Task objective
In the data that follows, count each line with the string "computer"; the reply is the number only.
================
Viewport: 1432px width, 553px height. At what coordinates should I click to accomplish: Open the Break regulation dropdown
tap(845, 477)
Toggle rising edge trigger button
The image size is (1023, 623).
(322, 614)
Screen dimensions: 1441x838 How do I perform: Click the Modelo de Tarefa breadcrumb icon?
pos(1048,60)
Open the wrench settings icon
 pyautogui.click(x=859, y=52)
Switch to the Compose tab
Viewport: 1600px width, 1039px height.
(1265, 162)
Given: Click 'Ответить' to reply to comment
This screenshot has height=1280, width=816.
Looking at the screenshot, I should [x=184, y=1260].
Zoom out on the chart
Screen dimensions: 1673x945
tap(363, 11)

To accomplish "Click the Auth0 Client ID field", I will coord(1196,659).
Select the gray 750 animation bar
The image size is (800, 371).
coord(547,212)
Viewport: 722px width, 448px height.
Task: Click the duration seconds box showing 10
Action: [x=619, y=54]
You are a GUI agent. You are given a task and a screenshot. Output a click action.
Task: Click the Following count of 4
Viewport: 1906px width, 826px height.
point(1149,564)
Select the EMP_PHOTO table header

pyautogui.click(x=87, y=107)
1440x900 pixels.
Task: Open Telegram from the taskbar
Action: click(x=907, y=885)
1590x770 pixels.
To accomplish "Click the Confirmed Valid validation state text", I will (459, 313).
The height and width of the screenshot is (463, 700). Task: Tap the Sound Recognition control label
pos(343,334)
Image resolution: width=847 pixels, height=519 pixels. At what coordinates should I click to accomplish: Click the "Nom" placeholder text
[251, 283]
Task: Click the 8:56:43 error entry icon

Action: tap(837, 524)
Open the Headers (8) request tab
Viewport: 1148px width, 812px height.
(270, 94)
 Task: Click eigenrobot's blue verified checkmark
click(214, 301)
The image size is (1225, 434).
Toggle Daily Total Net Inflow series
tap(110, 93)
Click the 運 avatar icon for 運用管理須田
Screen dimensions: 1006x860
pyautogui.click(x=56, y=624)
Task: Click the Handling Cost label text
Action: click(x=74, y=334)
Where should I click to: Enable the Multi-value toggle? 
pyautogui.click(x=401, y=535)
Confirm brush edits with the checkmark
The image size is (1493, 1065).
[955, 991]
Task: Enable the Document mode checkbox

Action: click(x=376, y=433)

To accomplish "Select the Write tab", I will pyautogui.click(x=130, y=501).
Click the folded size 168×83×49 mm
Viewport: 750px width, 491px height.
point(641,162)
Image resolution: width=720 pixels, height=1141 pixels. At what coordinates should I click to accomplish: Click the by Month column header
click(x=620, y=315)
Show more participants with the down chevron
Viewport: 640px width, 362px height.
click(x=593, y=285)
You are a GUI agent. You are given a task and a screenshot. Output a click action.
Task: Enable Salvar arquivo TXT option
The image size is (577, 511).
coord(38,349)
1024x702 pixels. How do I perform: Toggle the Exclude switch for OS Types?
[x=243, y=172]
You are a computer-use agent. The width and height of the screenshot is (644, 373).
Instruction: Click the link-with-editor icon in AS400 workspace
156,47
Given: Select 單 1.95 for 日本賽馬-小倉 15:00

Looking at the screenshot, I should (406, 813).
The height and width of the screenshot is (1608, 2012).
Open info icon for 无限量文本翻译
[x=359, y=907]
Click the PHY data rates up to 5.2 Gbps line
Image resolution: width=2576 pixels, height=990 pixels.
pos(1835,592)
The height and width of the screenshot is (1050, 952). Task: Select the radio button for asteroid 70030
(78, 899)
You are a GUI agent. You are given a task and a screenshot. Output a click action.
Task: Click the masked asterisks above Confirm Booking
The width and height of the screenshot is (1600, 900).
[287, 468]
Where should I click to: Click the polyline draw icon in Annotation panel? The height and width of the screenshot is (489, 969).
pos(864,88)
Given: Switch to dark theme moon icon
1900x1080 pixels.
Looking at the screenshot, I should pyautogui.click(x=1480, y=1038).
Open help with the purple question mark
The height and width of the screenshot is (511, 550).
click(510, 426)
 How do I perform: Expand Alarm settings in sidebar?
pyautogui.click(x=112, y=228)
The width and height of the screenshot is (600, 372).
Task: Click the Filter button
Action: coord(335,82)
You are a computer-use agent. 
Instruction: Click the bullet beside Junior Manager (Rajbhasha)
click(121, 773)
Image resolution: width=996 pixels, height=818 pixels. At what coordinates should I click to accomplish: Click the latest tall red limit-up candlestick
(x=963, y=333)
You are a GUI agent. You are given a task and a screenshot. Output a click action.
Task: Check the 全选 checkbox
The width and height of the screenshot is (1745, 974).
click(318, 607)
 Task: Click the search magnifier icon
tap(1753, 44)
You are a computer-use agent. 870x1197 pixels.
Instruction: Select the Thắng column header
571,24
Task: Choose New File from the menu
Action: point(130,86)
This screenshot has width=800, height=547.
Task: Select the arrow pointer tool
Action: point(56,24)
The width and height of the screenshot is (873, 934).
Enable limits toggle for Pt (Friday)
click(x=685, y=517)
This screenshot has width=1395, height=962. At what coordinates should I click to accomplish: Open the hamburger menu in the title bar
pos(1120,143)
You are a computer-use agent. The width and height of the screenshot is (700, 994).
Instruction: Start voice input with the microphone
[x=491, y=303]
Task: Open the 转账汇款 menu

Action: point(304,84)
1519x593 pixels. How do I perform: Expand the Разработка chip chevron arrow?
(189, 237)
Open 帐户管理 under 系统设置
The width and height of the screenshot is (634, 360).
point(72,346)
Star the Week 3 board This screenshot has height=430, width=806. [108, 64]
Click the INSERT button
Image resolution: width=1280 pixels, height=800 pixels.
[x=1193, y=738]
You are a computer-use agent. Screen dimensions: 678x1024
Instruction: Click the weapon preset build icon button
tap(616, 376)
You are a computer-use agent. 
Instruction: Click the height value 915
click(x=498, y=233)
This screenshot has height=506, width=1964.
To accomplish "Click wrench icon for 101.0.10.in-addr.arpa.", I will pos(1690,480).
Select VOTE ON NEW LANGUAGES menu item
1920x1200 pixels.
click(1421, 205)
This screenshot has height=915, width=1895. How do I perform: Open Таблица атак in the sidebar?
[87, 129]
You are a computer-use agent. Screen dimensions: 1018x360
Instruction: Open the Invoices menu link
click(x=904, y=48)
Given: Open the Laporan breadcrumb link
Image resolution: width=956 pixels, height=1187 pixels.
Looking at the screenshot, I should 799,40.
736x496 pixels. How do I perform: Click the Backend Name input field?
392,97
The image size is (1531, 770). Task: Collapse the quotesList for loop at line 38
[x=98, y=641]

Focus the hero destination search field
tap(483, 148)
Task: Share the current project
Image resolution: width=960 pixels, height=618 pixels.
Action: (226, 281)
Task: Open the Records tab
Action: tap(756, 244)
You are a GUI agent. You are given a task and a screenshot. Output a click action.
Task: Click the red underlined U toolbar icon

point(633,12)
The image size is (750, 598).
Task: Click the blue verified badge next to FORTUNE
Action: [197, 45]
================
Answer to the exercise
7